The participants’ C-GAS scores ranged from 52 to 70 and were analyzed as a categorical variable based on the established C-GAS subscales (coded as 0 = 60 − 51, some noticeable problems; 1 = 70 − 61, some problems).

Self-report anxiety symptoms

Self-reported anxiety symptoms were assessed using the Self-Report Form of Multidimensional Anxiety Scale for Children Second Edition (MASC-2) [39], a questionnaire that evaluates several anxiety dimensions in children and adolescents aged 8 to 19 years. By indexing the range and severity of anxiety symptoms, the MASC-2 aids in early identification, diagnosis, treatment planning, and monitoring of anxiety-prone youth. It is composed of 50 items, with responses scored as follows: 0 if the described situation never occurred, 1 point if it rarely occurred, 2 points if it sometimes occurred, and 3 points if it often occurred. Patients complete the questionnaire based on their experiences in the past weeks.

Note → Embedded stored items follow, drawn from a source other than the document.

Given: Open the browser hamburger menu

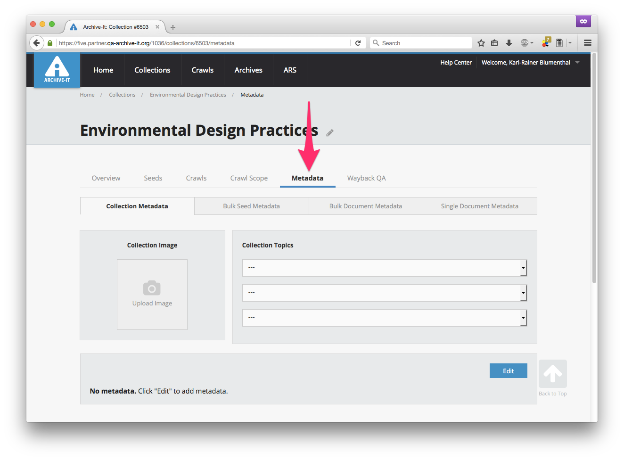Looking at the screenshot, I should pos(587,43).
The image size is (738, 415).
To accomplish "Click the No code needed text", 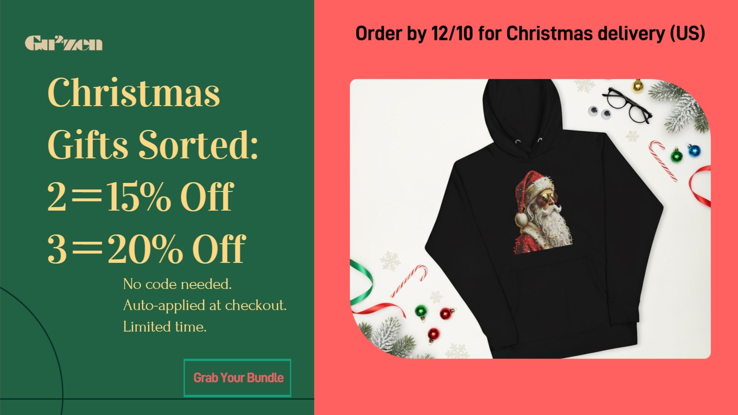I will point(177,284).
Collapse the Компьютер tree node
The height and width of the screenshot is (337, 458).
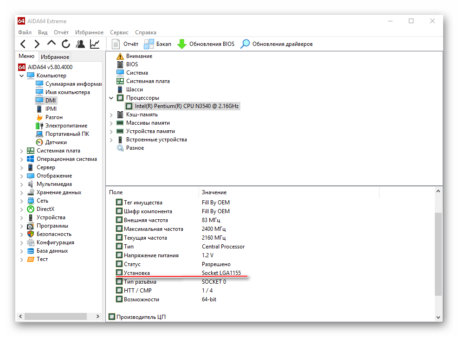(x=22, y=76)
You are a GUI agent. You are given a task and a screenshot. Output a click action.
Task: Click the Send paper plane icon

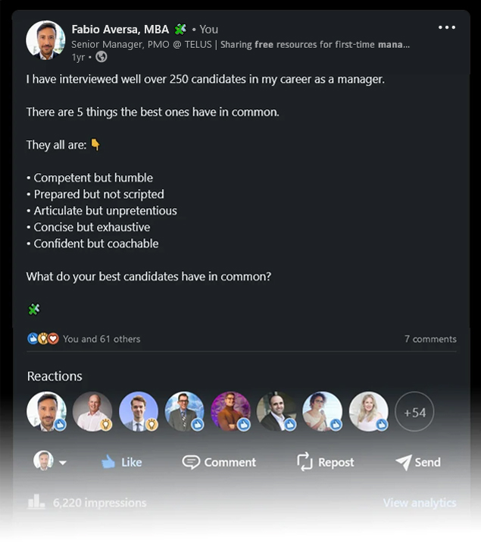point(403,462)
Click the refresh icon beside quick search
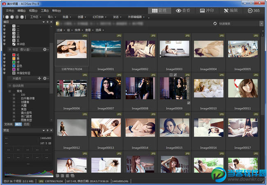Screen dimensions: 267x185 (x=215, y=24)
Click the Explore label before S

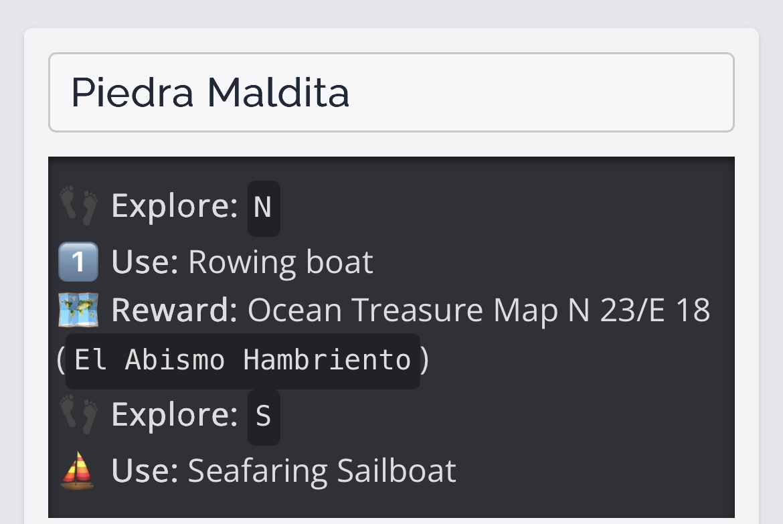click(174, 414)
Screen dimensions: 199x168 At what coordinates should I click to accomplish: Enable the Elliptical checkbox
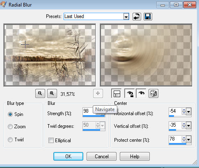point(51,141)
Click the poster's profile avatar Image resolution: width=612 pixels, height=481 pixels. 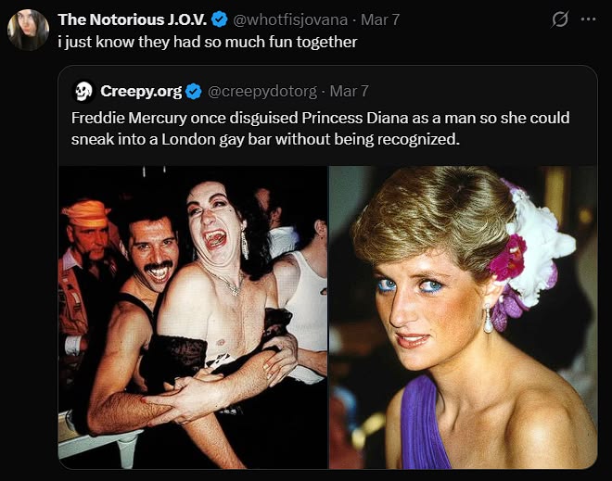pyautogui.click(x=28, y=30)
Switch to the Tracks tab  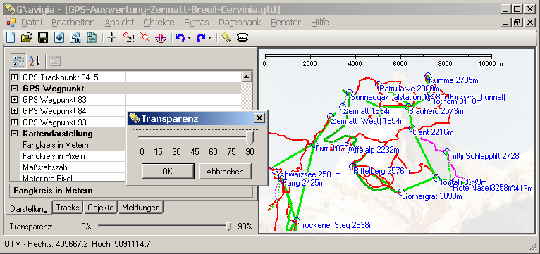(x=68, y=208)
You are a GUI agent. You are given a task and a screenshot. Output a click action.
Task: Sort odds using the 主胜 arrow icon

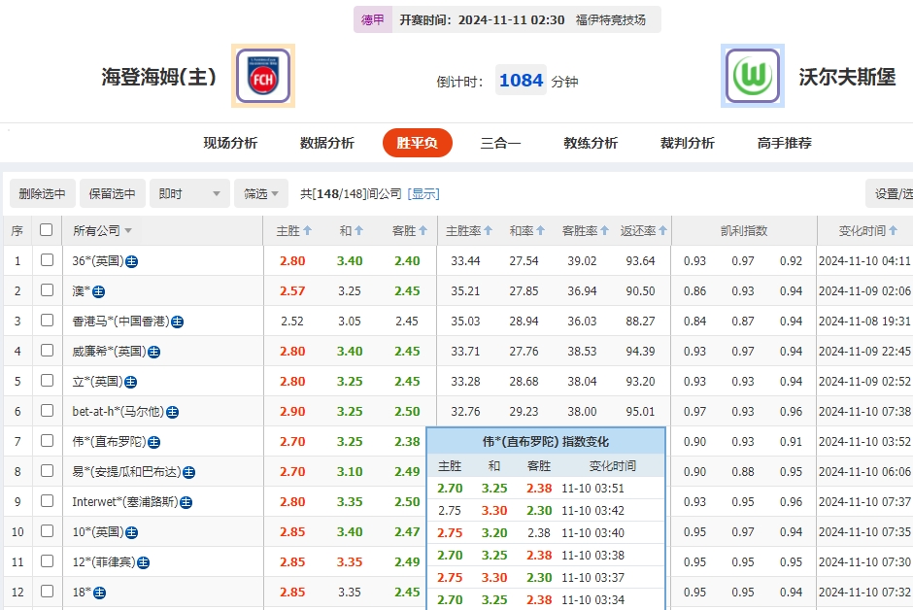(309, 230)
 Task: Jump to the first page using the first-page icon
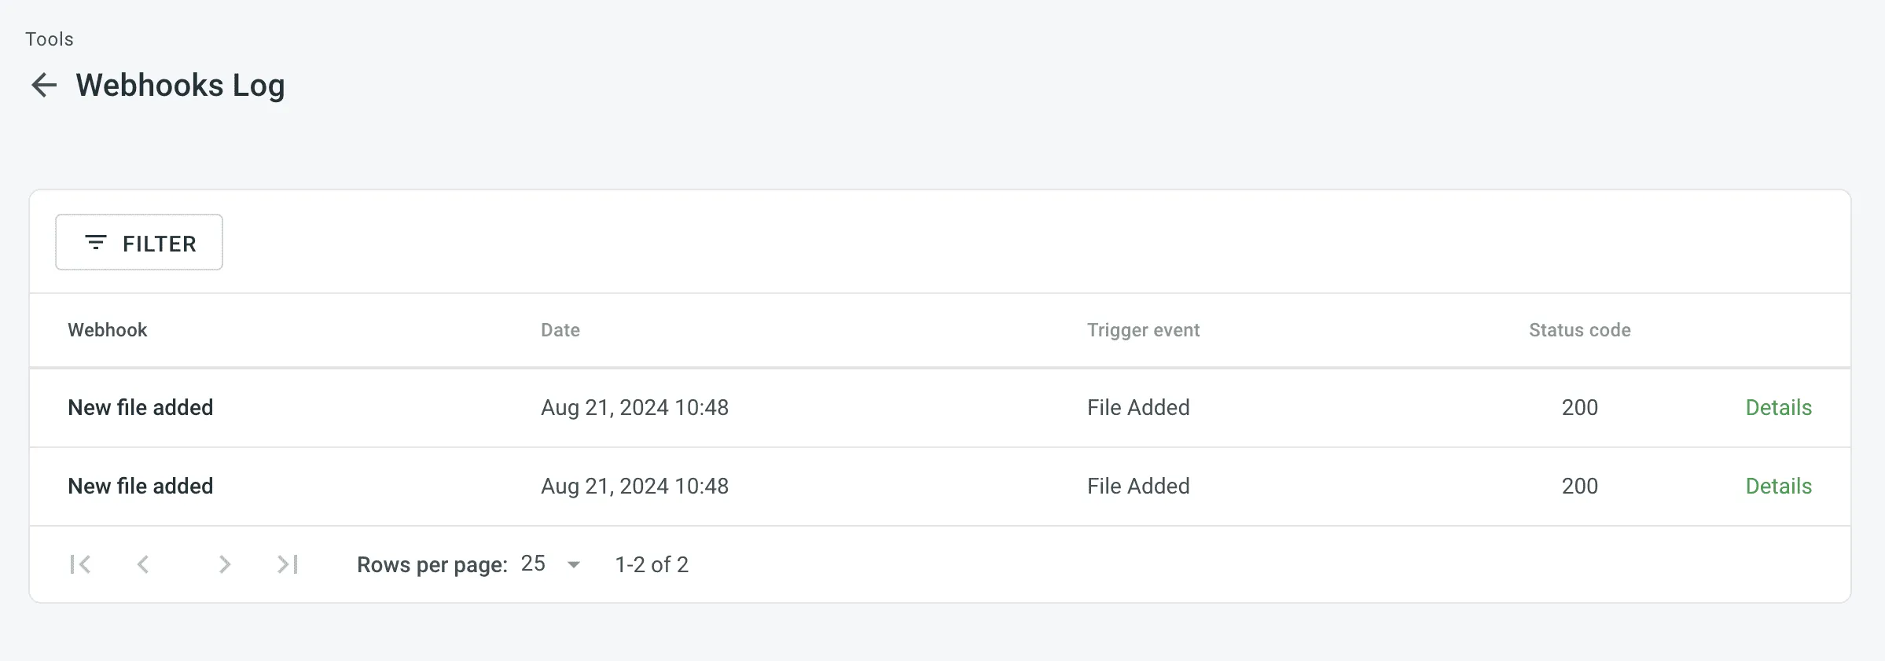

The questionnaire provides several subscales: Separation Anxiety; Generalized Anxiety; Social Anxiety (subfactors: Humiliation/Rejection; Performance Fears); Obsessive-compulsive; Physical Symptoms (subfactors: Panic; Tense/Restless); Harm Avoidance; and a MASC-2 Total Score scale.

Each raw score was converted into a standardized T-score using age- and sex-specific profile modules. According to the normative data, it was considered as “non-clinical” a T-score < 60; as “borderline” a T-score between 60 and 69; and as “clinically-relevant” a T-score > 69. Therefore, higher T-scores indicate higher levels of anxiety symptoms.

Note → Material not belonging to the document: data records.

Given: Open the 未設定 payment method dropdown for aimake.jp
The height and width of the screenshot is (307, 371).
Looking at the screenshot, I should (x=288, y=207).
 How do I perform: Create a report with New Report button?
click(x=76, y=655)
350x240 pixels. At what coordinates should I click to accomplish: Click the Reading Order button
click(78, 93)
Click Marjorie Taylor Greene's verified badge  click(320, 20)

Self-report depressive symptoms

Self-reported depressive symptoms were assessed using the Self-Report Form of the Children’s Depression Inventory Second Edition (CDI-2) [40], a questionnaire that evaluates various dimensions of depressive functioning in children and adolescents aged 8 to 17 years. It is composed of 28 items, with responses scored as follows: 0 if the described situation never occurred, 1 point if it rarely occurred, 2 points if it sometimes occurred. Patient complete the questionnaire based on how she/he felt in the past weeks.

The questionnaire provides several subscales: Negative Mood/Physical Symptoms + Negative Self-esteem (Emotional Problems) and Ineffectiveness + Interpersonal Problems (Functional Problems), and a CDI-2 Total Score scale.

Each raw score was converted into a standardized T-score using age- and sex-specific profile modules. According to the normative data, it was considered as “non-clinical” a T-score < 60; as “borderline” a T-score between 60 and 69; and as “clinically-relevant” a T-score > 69. Therefore, higher T-scores indicate higher levels of depressive symptoms.

Adaptive behavior

The adaptive behavior was evaluated by using the Adaptive Behavior Assessment System Second Edition for Ages 5–21 (ABAS-II) [41], which provides a complete assessment of adaptive skills across the life span from 5 to 21 years. The ABAS-II investigates 10 areas of adaptive skills, covering 4 domains: Conceptual Adaptive Domain (subscales: Communication, Functional Academic, Self-direction), Social Adaptive Domain (subscales: Social and Leisure) and Practical Adaptive Domain (subscales: Community Use, Home Living, Health and Safety, Self-care), and a General Adaptive Composite. These domains include the practical and everyday skills needed to function, meet environmental needs, take care of oneself and interact with others effectively and independently.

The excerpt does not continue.